Dans cette affaire, un établissement public de santé avait conclu avec un groupement conjoint un marché d’assurance responsabilité civile et risques annexes. Au cours de l’exécution du marché, l’établissement public avait acté par avenant la substitution d’un membre du groupement par un nouvel opérateur. Un opérateur concurrent a alors saisi le juge du référé contractuel d’une demande tendant à l’annulation de cet avenant.

Le Conseil d’Etat juge tout d’abord qu’il appartient au juge du référé contractuel de statuer sur un avenant à un contrat uniquement lorsque la conclusion d’un tel accord est soumise aux règles de publicité et de mise en concurrence (point 3).
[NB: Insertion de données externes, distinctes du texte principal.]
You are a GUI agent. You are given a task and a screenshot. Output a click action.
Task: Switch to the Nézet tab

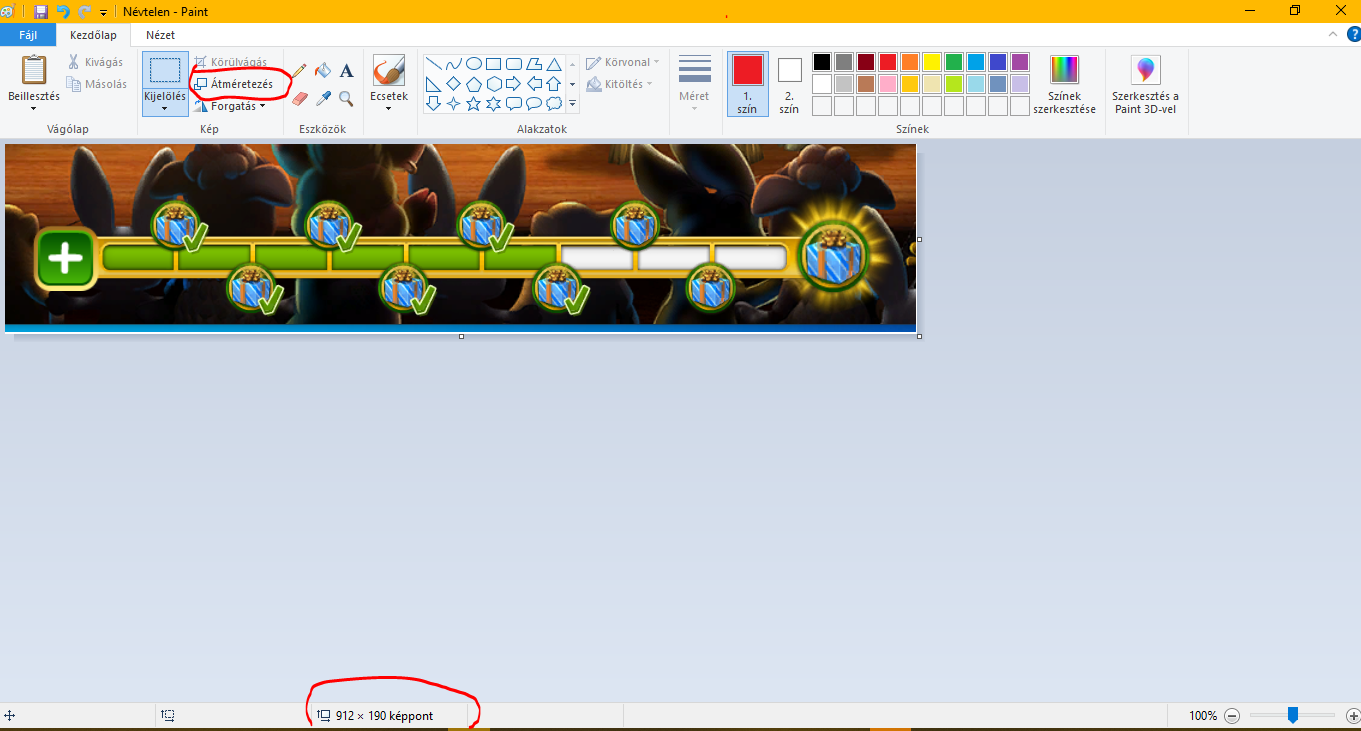click(160, 35)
Ce faisant, il transpose au référé contractuel une solution déjà retenue en matière de référé précontractuel dans une affaire concernant la modification du premier contrat « Vélib » (CE, Sect., 11 juillet 2008, Ville de Paris, n° 312354).

Après avoir rappelé cette règle de principe, la Haute juridiction juge que la substitution d’un membre du groupement par un autre opérateur constitue une modification du titulaire du marché qui ne peut valablement avoir lieu sans mise en concurrence que dans les cas prévus par les dispositions de l’article L. 2194-1 du code de la commande publique (point 7).

Réglant l’affaire au fond, le Conseil d’Etat considère que la substitution n’est pas incluse dans ces cas. En particulier, il juge que cette modification n’a pas eu lieu en application d’une clause de réexamen ou d’une option et qu’elle n’est pas intervenue à la suite d’une opération de restructuration de l’opérateur se retirant du groupement (point 10).

Constatant qu’une raison impérieuse d’intérêt général s’oppose à ce qu’il soit mis fin aux stipulations de l’avenant organisant cette substitution, le Conseil d’Etat ne prononce ni leur annulation rétroactive ni leur résiliation avec effet immédiat pour l’avenir et inflige uniquement à l’établissement public une pénalité financière de 5 000 euros (point 14).  

Si l’on peut s’interroger sur l’utilité de cette procédure pour le requérant sur le plan opérationnel compte tenu de l’issue de ce contentieux, ce litige aura néanmoins permis de clarifier davantage le régime juridique et contentieux des avenants des contrats de la commande publique.